Background: CanL is a disease caused by the Protozoa Leishmania infantum. This disease can lead to several clinical signs and manifestations in the hematological analysis, urinalysis and biochemical profile. Some clinical signs are associated with the individual animal’s immune response. The Direct Agglutination Test can be used to diagnose the disease by assessing the height of the antibody level against Leishmania. Several clinical staging systems for CanL exist and are currently being used to predict the severity, treatment and prognosis of the disease. The purpose of this study is to further investigate the correlation between the height of the antibody titer and clinical, hematological and biochemical manifestations. Materials and methods: A retrospective study was conducted based on patient files of dogs with a DAT antibody result for CanL. 118 dogs were included in the study of which 80 dogs had a negative (£1:40) and 38 dogs had a positive (>1:40) antibody titer. Of each dog, results of the anamnesis, the physical exam, the hematology and biochemical bloodwork were collected from their files. All dogs with a diagnose of CanL were retrospectively classified in three different clinical staging systems. Results: Lymphadenomegaly, alopecia and crustae on the ears were the most common clinical signs found in dogs with CanL. The most frequent hematological and biochemical findings in these dogs, were a hypergammaglobulinemia, hypoalbuminemia and hyperproteinemia. Positive, untreated dogs showed a significant higher level of gamma-globulins and total proteins but a lower UPCR. A significant positive correlation between the height of the antibody level and the level of urea and a negative correlation between the height of the antibody level and the level of leucocytes was found.
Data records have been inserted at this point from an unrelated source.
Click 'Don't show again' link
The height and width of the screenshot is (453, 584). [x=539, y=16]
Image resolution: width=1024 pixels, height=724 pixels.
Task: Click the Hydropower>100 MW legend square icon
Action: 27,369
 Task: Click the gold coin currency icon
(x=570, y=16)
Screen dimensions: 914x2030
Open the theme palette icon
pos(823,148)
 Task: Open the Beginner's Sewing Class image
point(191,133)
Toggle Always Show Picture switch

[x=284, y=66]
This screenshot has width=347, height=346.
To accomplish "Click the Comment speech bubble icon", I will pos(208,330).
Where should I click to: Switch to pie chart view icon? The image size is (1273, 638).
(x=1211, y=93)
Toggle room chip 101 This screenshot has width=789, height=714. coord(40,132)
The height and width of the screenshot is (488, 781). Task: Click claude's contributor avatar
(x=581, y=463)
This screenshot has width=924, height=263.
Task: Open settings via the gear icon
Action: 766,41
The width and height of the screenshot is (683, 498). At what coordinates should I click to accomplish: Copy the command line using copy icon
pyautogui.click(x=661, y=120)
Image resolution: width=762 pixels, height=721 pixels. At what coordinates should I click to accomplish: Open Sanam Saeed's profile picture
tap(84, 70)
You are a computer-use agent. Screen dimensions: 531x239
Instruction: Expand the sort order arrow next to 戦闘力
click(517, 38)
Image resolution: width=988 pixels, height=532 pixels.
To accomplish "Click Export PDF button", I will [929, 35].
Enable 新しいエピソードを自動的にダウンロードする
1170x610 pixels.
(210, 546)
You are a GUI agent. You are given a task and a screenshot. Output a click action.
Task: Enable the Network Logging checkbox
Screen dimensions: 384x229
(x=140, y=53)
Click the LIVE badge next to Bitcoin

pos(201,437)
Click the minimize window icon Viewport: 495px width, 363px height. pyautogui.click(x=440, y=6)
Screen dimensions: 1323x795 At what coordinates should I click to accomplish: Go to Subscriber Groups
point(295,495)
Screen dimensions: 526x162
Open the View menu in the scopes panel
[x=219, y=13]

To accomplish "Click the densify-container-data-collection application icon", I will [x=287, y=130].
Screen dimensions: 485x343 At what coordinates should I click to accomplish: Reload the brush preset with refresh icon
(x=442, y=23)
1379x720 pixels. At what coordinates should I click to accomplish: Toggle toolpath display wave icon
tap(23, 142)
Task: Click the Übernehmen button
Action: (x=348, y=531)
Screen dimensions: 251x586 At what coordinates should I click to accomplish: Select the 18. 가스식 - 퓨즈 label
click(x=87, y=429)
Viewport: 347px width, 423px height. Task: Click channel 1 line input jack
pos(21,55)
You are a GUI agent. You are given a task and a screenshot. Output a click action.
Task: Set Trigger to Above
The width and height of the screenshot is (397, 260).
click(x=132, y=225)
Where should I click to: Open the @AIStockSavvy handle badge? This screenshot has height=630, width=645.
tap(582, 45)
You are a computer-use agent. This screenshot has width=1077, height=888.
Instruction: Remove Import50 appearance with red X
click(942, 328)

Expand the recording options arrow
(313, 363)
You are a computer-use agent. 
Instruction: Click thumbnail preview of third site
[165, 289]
No correlation was found between the height of the antibody level and three different clinical staging systems. Conclusion: The results of this study partly support the idea that DAT titers are related to the hematological and biochemical manifestations but reject the hypothesis that the DAT titer is correlated to clinical manifestations. Further studies are needed in order to further explore this possible correlation.